Rédigé par Gabrielle Fonval le dans Culture

Au cinéma : L'Hermine

Surnommé le magistrat « à deux chiffres », car ne prononçant jamais de sentences de moins de dix ans, Michel Racine reconnaît, dans l’un des membres du jury au procès d’un homme accusé d’infanticide, la chirurgienne qui l’a opéré, des années auparavant, et dont il était tombé fou amoureux.

Valeur artistique : Retrouver un comédien vingt-cinq ans après le film qui l’a rendu célèbre est toujours une bonne nouvelle, surtout quand celui-ci s’appelle Fabrice Luchini. Avec son talent et son élégance habituels, il campe un magistrat, certes très froid, mais d’une impartialité et d’une écoute appréciables. Dans cette plongée fascinante au cœur de la machine judiciaire, le cinéaste nous fait découvrir les coulisses d’un procès d’assises, avec les discussions entre membres du jury et avec le président du tribunal. C’est passionnant et d’une belle épaisseur humaine, et l’interprétation, avec, en particulier la magnifique Sidse Babett Knudsen, interprète principale de la série danoise « Borgen », est sensationnelle. Ce grand et beau film est une vraie réussite.
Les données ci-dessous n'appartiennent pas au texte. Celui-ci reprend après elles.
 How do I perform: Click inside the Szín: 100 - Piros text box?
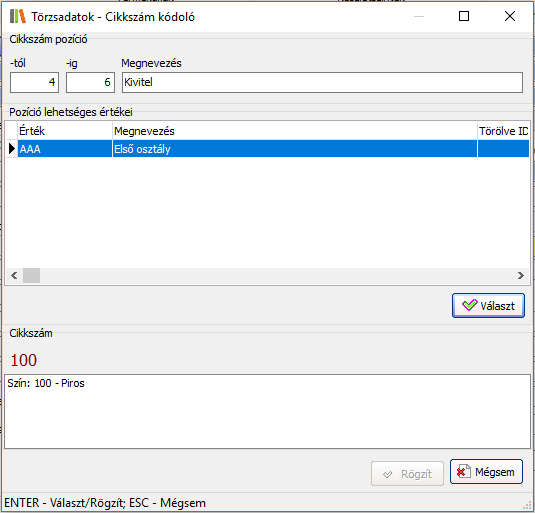(x=268, y=411)
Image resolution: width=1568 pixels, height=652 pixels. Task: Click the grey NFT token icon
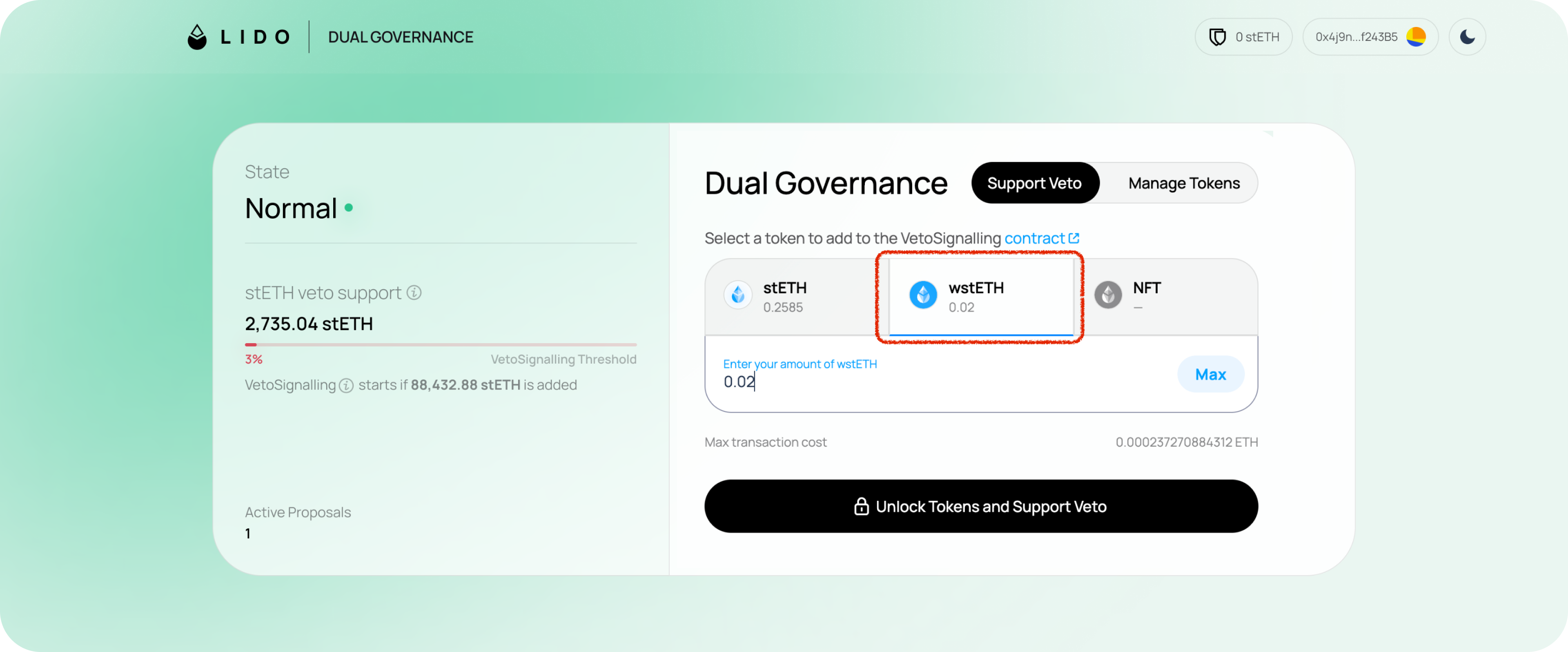(1108, 295)
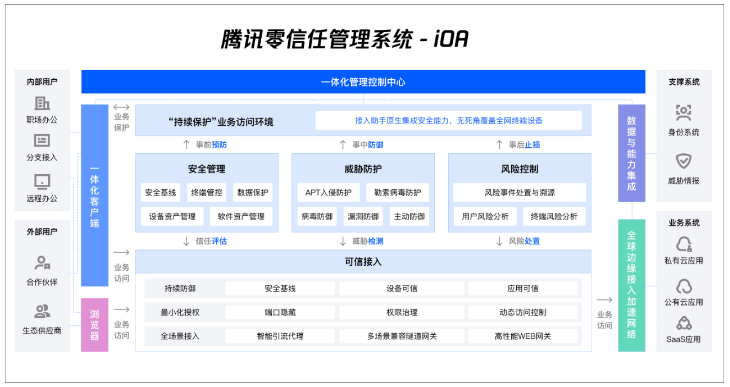Click the 私有云应用 cloud icon
This screenshot has height=387, width=730.
coord(683,244)
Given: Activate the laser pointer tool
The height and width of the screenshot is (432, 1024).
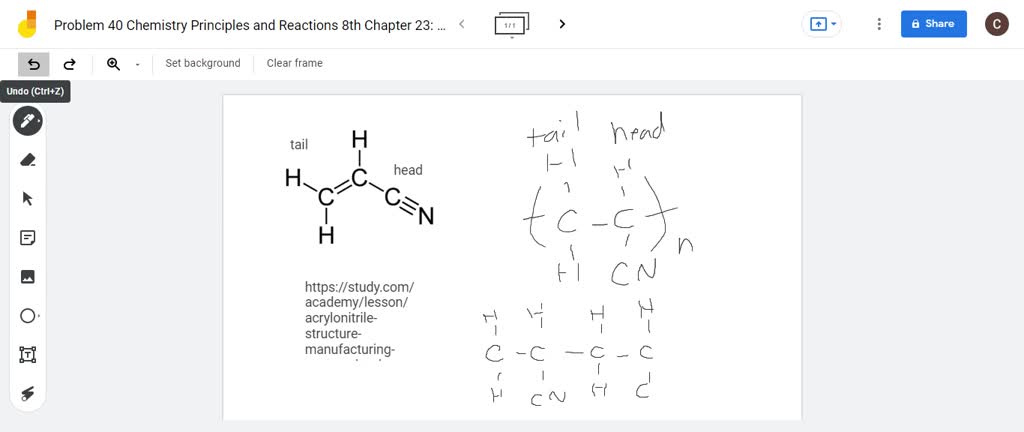Looking at the screenshot, I should [27, 393].
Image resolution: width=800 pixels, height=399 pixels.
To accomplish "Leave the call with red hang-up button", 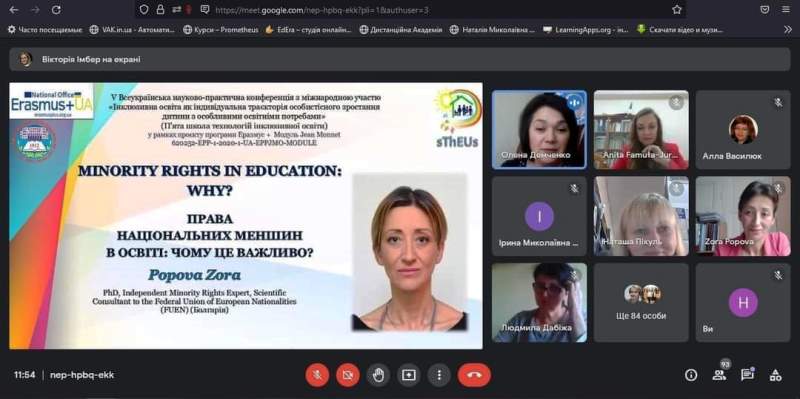I will 474,376.
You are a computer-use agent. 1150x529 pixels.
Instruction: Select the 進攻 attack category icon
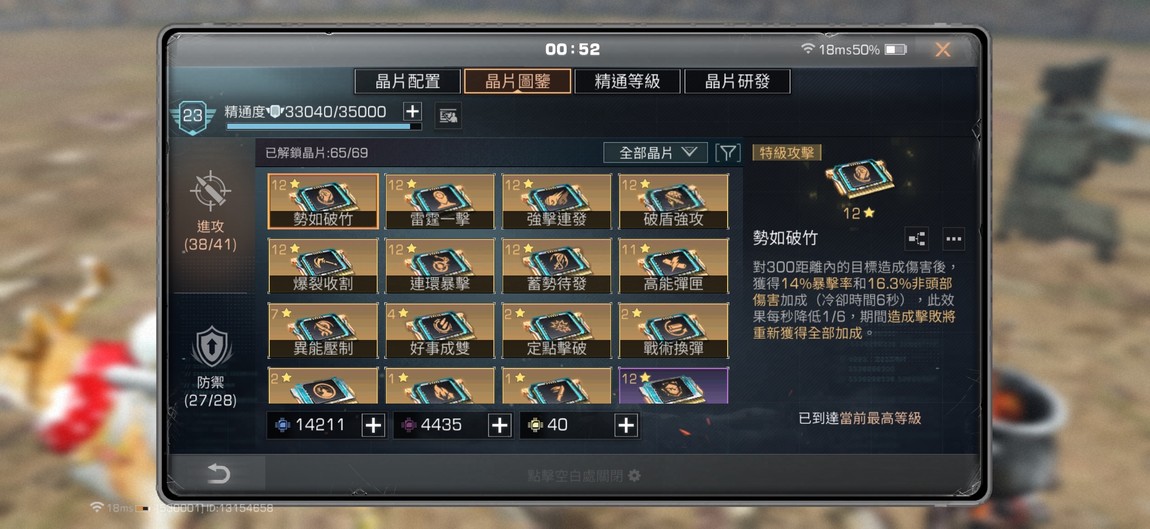click(210, 191)
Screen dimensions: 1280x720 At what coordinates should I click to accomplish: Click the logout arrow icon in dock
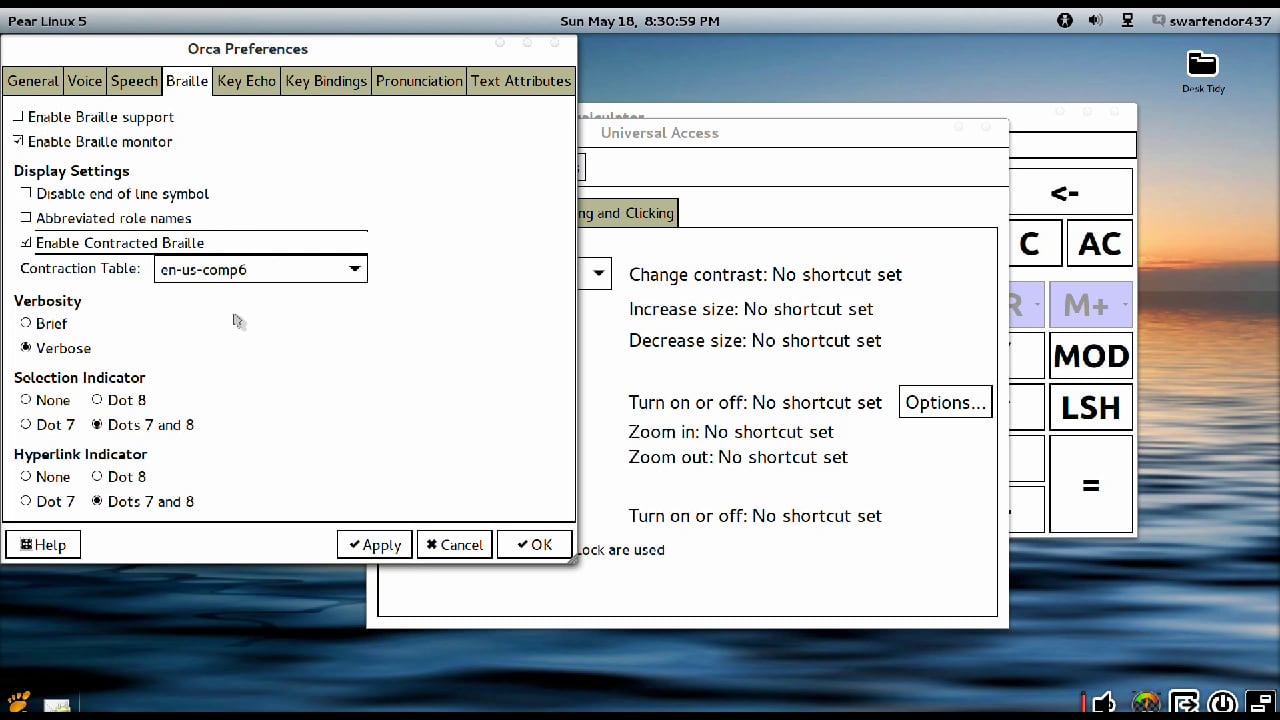[1185, 703]
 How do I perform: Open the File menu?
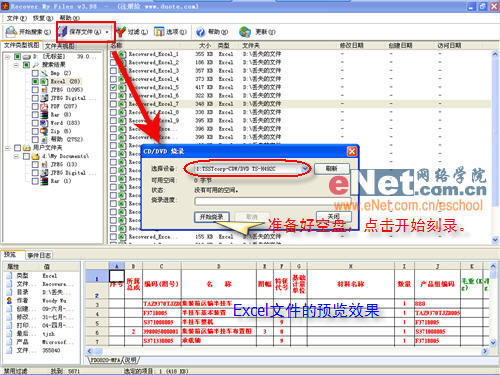point(16,18)
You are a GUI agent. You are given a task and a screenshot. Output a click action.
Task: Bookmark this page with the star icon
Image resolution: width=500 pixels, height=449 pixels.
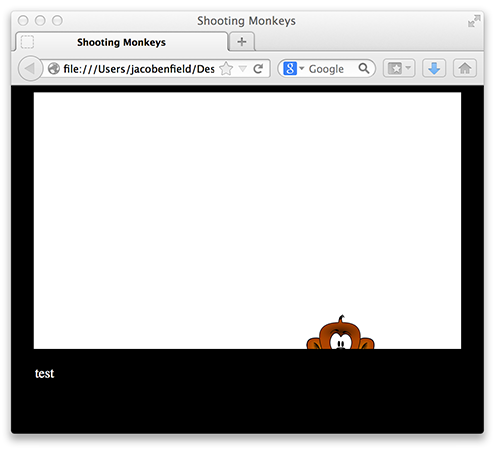coord(226,69)
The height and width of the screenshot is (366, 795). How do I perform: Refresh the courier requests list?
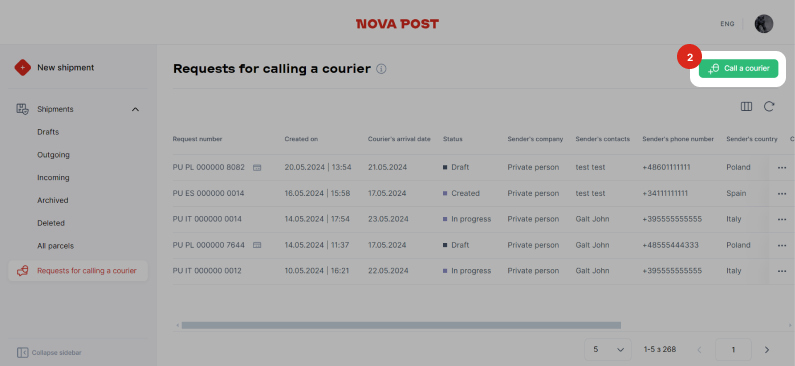(x=769, y=106)
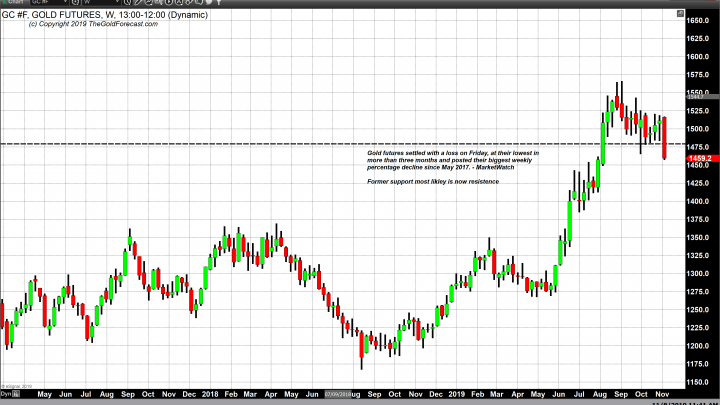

Valeur morale : Elle est magnifique, cette histoire d’un homme froid et raide (comme la justice !) qui s’humanise peu à peu au contact d’une femme lumineuse. Mais le récit du crime (ou de l’accident ?) est assez pénible.

Comédie dramatique française (2015) [GA] de Christian Vincent, avec Fabrice Luchini (Michel Racine), Sidse Babett Knudsen (Ditte Lorensen-Coteret), Eva Lallier (Ann Lorensen-Coteret), Corinne Masiero (Marie-Jeanne Metzer), Michaël Abitéboul (l’avocat de la défense) (1 h 38).